If you’re selling into a high-value, considered-purchase environment, it’s inevitable that the market will include a subset of organisations that are far more likely to do business with you (and much more likely to become good long-term customers) than the rest.
The classic demographics of size, sector and location are entirely inadequate to describe them. If you look hard enough, there is always a set of common structural, behavioural or environmental indicators that set these high-potential organisations apart.
You’ve got to target your demand generation activities at these “ideal prospects”, and at the issues and values that are important to them. And, early on in the sales cycle, you’ve got to qualify whether any given opportunity is a good enough match to your target organisation profile.
2: Is our contact a likely mobiliser?
It’s awfully easy to enter into agreeable and apparently productive conversations with people who have no power to influence their organisation. From a very early stage, your sales people need to determine whether their contact has the influence and authority to mobilise the rest of the organisation around a decision to implement your solution.
If not, they need to deliberately, intentionally and urgently use their current contact as a springboard to reach the people with the real power who can make things happen. The most important thing you need to discover is whether the person you’re talking to has a proven track record of making successful change happen within their organisation.
Alternatively, if they are a new appointment to the role, you’re looking for evidence that they were appointed with a charter for change, and have a track record of successful change in their previous positions.
3: Is the need business critical?
Organisations (and individuals, for that matter) always have far many more “needs” than they could possibly hope to satisfy or address. Interesting needs might get prospects to investigate you. Important needs might get them to evaluate you. But only business critical needs guarantee they will inevitably have to take action.

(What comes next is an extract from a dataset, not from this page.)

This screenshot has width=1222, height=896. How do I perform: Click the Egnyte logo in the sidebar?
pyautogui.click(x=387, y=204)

One of the best ways of testing this is by exploring the consequences of inaction. If they cannot associate a set of significant tangible negative consequences with a decision to stick with the status quo, then the chances that they will actually do something are dramatically diminished.
And remember that pain is relative. Even if your solution offers an apparently compelling ROI, then faced with a problem that is even more painful, they will decide to invest in that instead. You’ve got to prove (and amplify, if possible) the pain before you promote your gain.

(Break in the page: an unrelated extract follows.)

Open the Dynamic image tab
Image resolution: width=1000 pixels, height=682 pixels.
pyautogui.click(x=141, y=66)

4: Is there a strong solution fit?
The final thing I recommend you pay attention to is solution fit. Even if the organisation is a good one, the contact a powerful one, and the need a business critical one, those factors count for little if you can’t prove a strong solution fit.
You’ve got to assume that the prospect will do their research. If there is an obviously superior way of solving their problem, you’ve got to anticipate that they will identify it. So your sales people should focus their energies on opportunities where you can demonstrate a provably superior solution fit.
Get your sales people to regularly rejustify every opportunity
A more forensic approach at the top of the funnel can prevent “no hoper” deals getting swept into the body of your sales pipeline, only for them to be inevitably lost or abandoned later on. I recommend that you take the default position that opportunities be qualified out unless there is clear positive evidence they should be qualified in.
To conclude with another watery metaphor, doesn’t this mean that the baby might occasionally be thrown out with the bath water? If it happens, it will happen very rarely. And it will be more than compensated for by the resources you can now apply to uncovering and closing far better qualified opportunities.